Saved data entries

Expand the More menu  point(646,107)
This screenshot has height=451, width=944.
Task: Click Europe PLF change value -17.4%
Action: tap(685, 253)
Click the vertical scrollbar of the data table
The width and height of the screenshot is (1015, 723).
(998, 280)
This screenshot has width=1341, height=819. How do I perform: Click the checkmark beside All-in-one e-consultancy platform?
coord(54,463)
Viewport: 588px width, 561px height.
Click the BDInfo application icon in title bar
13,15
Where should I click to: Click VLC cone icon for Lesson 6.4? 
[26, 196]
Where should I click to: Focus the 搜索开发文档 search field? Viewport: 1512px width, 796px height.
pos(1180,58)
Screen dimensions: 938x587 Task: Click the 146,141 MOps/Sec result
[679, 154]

Required action
Reproduce the data above in full, with no line missing.

Solution below
Expand the More menu  point(646,107)
This screenshot has height=451, width=944.
Task: Click Europe PLF change value -17.4%
Action: tap(685, 253)
Click the vertical scrollbar of the data table
The width and height of the screenshot is (1015, 723).
(998, 280)
This screenshot has width=1341, height=819. How do I perform: Click the checkmark beside All-in-one e-consultancy platform?
coord(54,463)
Viewport: 588px width, 561px height.
Click the BDInfo application icon in title bar
13,15
Where should I click to: Click VLC cone icon for Lesson 6.4? 
[26, 196]
Where should I click to: Focus the 搜索开发文档 search field? Viewport: 1512px width, 796px height.
pos(1180,58)
Screen dimensions: 938x587 Task: Click the 146,141 MOps/Sec result
[679, 154]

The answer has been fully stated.